Selon cet accord, la Libye s’engage à renforcer ses frontières de façon à empêcher le départ des migrants de son territoire et l’Italie s’engage à fournir l’entraînement et l’équipement nécessaires pour renforcer la surveillance aux frontières.

Cet accord fait également référence à la construction de nouveaux « centres d’accueil » et au soutien de l’Europe pour réhabiliter les centres existants. Ces centres sont en réalité des centres de détention, en outre pour la plupart hors du contrôle des autorités libyennes.

Rien dans cet accord ne concerne les garanties relatives au respect des droits humains. Ainsi, nulle part dans cet accord n’apparaît un mécanisme permettant de prendre en charge les personnes qui ont un besoin de protection internationale. Les autorités libyennes n’ont toujours pas reconnu le droit de demander l’asile et d’en bénéficier, n’ont pas signé la convention des Nations Unies relative au statut des réfugiés et, à ce jour, aucun accord n’existe avec le Haut commissariat des Nations Unies pour les réfugiés.

Depuis 2007, l’Italie a conclu plusieurs accords avec la Libye dont plusieurs concernent pour partie le contrôle des migrations, mais sans référence à la protection des droits humains. L’Italie a également fourni une assistance financière et technique pour la réalisation des activités de contrôle des migrations et a accepté que des personnes tentant de traverser la mer pour rejoindre l’Europe puissent être renvoyées en Libye. Des centaines de personnes ont été interceptées par les patrouilles italiennes et renvoyées en Libye, où nombreuses furent détenues et maltraitées.

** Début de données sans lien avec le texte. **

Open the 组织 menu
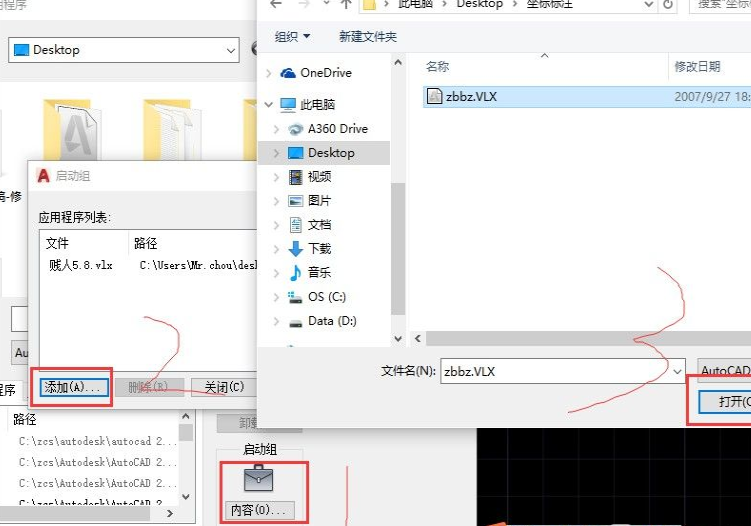The image size is (751, 526). pyautogui.click(x=292, y=37)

Les recherches effectuées par Amnesty International montrent clairement les violations dont sont victimes les réfugiés, demandeurs d’asile et migrants en Libye, pas seulement sous le régime de Kadaffi mais également pendant et après le conflit ayant conduit à son renversement. Ont été répertoriés des cas de détention illimitée dans des conditions extrêmement difficiles, des mauvais traitements et dans certains cas, la torture.

Le 23 février 2012, la Cour européenne des droits de l’homme a condamné la pratique des renvois forcés et refoulements conduits par l’Italie dans l’affaire Hirsi Jamaa et autres contre l’Italie.

Le gouvernement italien s’est publiquement engagé à respecter et mettre en œuvre cette décision. Cependant, quelques semaines après, le 3 avril 2012, l’Italie et la Libye ont décidé de reprendre leur coopération dans le domaine du contrôle des migrations.

Le nouvel accord ainsi signé avec la Libye prévoit la planification d’opérations en mer, dans le cadre d’accords bilatéraux. Pourtant, c’est bien la mise en œuvre de ces accords qui a conduit la Cour européenne à condamner l’Italie.
Le contenu de cet accord confirme ce qu’Amnesty International craignait depuis longtemps : les autorités italiennes ont encore délibérément ignoré que tout accord conclu avec la Libye dans le domaine du contrôle des migrations, dans la situation actuelle du pays, risque d’exposer les migrants, demandeurs d’asile et réfugiés à des violations graves de leurs droits humains.